Southcentral Foundation
- Formation: Tax-exempt since December 1982; 43 years ago
- Type: 501(c)(3)
- Tax ID no.: EIN: 920086076
- Headquarters: Anchorage
- President and CEO: April Kyle
- Net Assets: 1,253,300,424 USD (2024)
- Revenue: 633,740,364 USD (2024)
- Expenses: 511,450,341 USD (2024)
- Website: www.southcentralfoundation.com

= Southcentral Foundation =

Healthcare organization

Southcentral Foundation (SCF) is an Alaska Native healthcare organization established by Cook Inlet Region, Inc. (CIRI) in 1982. The organization provides health and social services to Alaska Native and American Indian people. SCF operates under the ownership, management, and guidance of Alaska Native and American Indian communities.

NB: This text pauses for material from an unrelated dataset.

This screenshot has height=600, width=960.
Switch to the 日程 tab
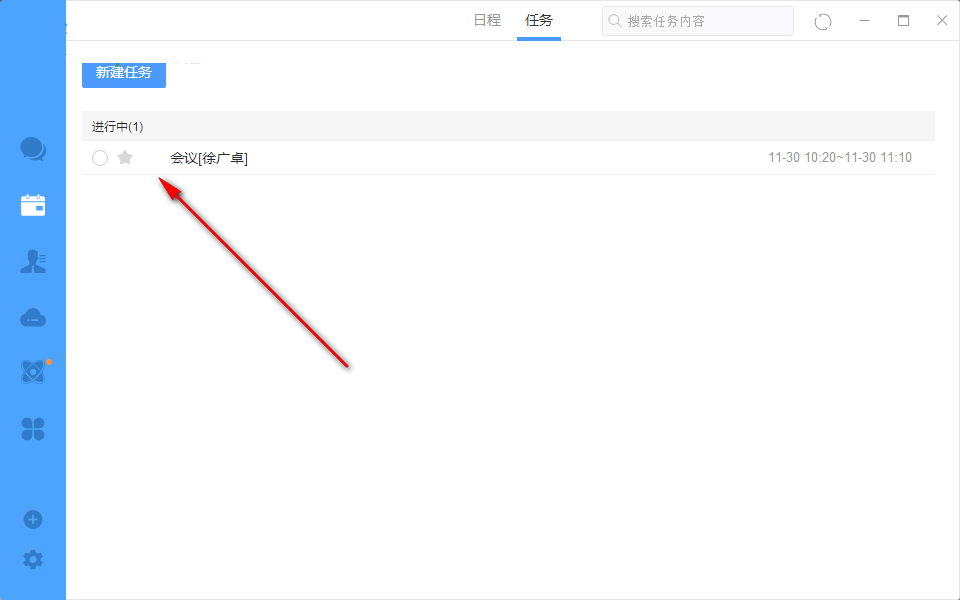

During the tenure of former president and CEO Katherine Gottlieb, Southcentral Foundation became one of Alaska’s largest federally-recognized tribal health organizations, serving a geographical area of 107413 sqmi. The Foundation provides medical and human services to Alaska Native and American Indian people in the Municipality of Anchorage and the Matanuska-Susitna Borough.

In 1998, SCF assumed ownership and management of the primary care program of the Alaska Native Medical Center (ANMC) in Anchorage, Alaska, United States, and, in January 1999, began jointly managing and operating ANMC, along with the Alaska Native Tribal Health Consortium.

The Nuka System of Care was established by SCF in the late 1990s; as of 2015, it served approximately 65,000 individuals.